NPO法人クロスフィールズ 代表理事 小沼大地氏

【小沼】中南米に行きたかったですね。美人が多いと聞いていたし、向こうでスペイン語を習得すれば将来役に立つかなと。でも、実際に決まったのは中東のシリアでした。正直、悩みました。当時のシリアは内戦状態ではありませんでしたが、中東全体にきな臭いイメージがあったので。最終的には、みんなが不安に思うところに飛びこんだほうがおもしろい人間になれると考えてシリア行きを決めました。

【田原】シリアでは何を?

【小沼】青年海外協力隊は現地からの要請があって派遣されます。そのときの要請内容は環境教育。ところが現地に飛んで配属先の団体に行くと、「環境教育活動はもうやっていない。いまはマイクロファイナンスだ」といわれまして。まあいいかと、そのままその手伝いをしました。

【田原】具体的に何をやったのですか。

【小沼】その団体は、村人にお金を貸して、そのお金でミシンや牛などを買って生計を立ててもらい、お金を回収する事業をやっていました。僕の仕事は、その事業で村人の生活が本当に豊かになったかの調査でした。
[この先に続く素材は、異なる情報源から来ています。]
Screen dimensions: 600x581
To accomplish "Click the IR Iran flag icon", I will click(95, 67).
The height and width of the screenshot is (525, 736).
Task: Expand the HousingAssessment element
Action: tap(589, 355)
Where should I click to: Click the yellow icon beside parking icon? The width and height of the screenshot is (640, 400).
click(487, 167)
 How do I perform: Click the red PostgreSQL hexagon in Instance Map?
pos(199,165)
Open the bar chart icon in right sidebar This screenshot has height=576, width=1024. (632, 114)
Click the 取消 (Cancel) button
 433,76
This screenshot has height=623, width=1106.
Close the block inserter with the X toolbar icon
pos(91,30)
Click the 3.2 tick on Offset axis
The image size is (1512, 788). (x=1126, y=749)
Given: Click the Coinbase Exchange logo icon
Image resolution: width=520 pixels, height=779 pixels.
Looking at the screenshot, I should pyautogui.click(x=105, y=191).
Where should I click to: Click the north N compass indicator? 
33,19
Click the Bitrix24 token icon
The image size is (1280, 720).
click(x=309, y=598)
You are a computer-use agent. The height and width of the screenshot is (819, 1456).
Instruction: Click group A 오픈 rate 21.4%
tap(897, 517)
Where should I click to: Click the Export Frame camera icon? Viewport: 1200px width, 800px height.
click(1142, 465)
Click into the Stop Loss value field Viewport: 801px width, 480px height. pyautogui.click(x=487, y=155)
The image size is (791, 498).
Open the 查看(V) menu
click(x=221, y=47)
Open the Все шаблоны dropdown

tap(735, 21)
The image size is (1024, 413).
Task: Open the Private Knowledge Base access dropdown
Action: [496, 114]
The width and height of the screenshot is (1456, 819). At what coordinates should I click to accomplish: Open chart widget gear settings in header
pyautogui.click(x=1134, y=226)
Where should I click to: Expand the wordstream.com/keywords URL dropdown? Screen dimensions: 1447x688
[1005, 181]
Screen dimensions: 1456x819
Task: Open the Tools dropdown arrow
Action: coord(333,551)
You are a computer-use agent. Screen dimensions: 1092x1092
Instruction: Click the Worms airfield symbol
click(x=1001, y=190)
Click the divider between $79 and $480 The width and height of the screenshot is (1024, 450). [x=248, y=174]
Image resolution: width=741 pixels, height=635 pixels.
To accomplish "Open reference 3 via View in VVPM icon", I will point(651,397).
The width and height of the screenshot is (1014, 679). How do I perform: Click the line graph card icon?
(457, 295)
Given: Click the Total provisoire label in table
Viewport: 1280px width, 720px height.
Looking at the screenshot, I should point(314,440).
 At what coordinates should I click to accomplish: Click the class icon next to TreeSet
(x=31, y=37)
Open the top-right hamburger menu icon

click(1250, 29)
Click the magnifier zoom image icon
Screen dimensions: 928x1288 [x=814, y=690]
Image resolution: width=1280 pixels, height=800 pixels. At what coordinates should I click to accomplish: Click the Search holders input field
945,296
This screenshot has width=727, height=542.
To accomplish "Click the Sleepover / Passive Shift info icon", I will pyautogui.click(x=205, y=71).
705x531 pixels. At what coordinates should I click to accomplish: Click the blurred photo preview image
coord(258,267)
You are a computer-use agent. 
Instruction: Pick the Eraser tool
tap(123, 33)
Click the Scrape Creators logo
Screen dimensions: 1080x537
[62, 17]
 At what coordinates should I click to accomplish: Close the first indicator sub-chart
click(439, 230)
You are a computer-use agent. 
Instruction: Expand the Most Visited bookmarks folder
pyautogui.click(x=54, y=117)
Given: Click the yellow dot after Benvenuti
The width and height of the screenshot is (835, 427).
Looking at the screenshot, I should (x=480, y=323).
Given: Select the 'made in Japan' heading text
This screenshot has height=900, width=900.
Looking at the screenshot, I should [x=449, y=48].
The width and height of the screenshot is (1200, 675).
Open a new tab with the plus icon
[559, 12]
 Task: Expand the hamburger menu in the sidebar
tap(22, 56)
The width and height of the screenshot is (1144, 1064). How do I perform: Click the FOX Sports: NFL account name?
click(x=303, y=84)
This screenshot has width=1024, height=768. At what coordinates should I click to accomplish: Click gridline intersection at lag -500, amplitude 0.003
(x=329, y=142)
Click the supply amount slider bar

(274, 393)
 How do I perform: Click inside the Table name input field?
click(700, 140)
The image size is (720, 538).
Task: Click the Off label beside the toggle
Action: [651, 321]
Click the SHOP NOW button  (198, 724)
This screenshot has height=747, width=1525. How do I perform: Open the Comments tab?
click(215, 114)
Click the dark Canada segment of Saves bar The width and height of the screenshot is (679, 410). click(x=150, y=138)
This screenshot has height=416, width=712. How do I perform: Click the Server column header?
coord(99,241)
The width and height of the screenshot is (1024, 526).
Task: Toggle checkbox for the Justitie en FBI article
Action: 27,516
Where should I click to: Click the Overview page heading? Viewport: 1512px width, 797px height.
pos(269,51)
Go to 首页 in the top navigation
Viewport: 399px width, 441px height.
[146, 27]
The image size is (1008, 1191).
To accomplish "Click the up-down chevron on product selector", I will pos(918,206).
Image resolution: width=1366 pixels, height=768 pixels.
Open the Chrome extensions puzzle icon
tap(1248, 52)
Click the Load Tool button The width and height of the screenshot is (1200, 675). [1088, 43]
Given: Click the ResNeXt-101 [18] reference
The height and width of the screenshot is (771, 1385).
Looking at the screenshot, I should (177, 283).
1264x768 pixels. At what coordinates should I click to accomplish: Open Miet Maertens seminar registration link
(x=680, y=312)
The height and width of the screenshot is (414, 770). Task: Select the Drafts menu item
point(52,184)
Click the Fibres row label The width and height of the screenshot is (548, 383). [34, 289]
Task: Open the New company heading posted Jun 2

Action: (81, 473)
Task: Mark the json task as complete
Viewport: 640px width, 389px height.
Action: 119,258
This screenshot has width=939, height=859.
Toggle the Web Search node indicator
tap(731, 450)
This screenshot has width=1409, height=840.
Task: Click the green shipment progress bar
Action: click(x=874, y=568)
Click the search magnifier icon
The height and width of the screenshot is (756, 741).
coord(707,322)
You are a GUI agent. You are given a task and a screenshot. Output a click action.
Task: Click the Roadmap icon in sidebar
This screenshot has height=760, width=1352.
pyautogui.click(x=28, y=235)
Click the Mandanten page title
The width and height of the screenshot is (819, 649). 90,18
【田原】調査するといっても、言葉はできないでしょう?

【小沼】派遣前にJICA(国際協力機構)の語学研修でアラビア語を習いました。ただ、調査対象の村で使われていたのもアラビア語ですが、研修で習ったのは標準語のようなもの。僕が話すとニュースキャスターが話しているように聞こえたらしく、大笑いされてしまいました。逆に村人たちが話すと、訛りがきつくて何も聞き取れない。仕事も言語も日本で聞いていた話とまったく違って、途方に暮れたのを覚えています。

【田原】帰ろうとは思わなかった?

【小沼】思いました! でも、「帰りたい」という意思すら通じなかったので、どうしようもなかった(笑)。

【田原】英語もダメですか。

【小沼】ダメです。現地にも英語の先生がいましたが、先生も英語を話せませんでした。多くの村人にとっては、僕が生まれて初めて見た外国人。数カ月後に友人のスペイン人を村に連れていったら、彼も「ダイチ」と呼ばれていました。どうやら僕の自己紹介を聞いて、「外国人=ダイチ」だと思ったみたいです。

【田原】そんな状態じゃ仕事にならないでしょう。

【小沼】最初はジェスチャーでコミュニケーションをして、1~2カ月で簡単な会話程度ならできるようになりました。その村にいたのは半年。最後には何とかミッションを果たして、調査結果を報告することができました。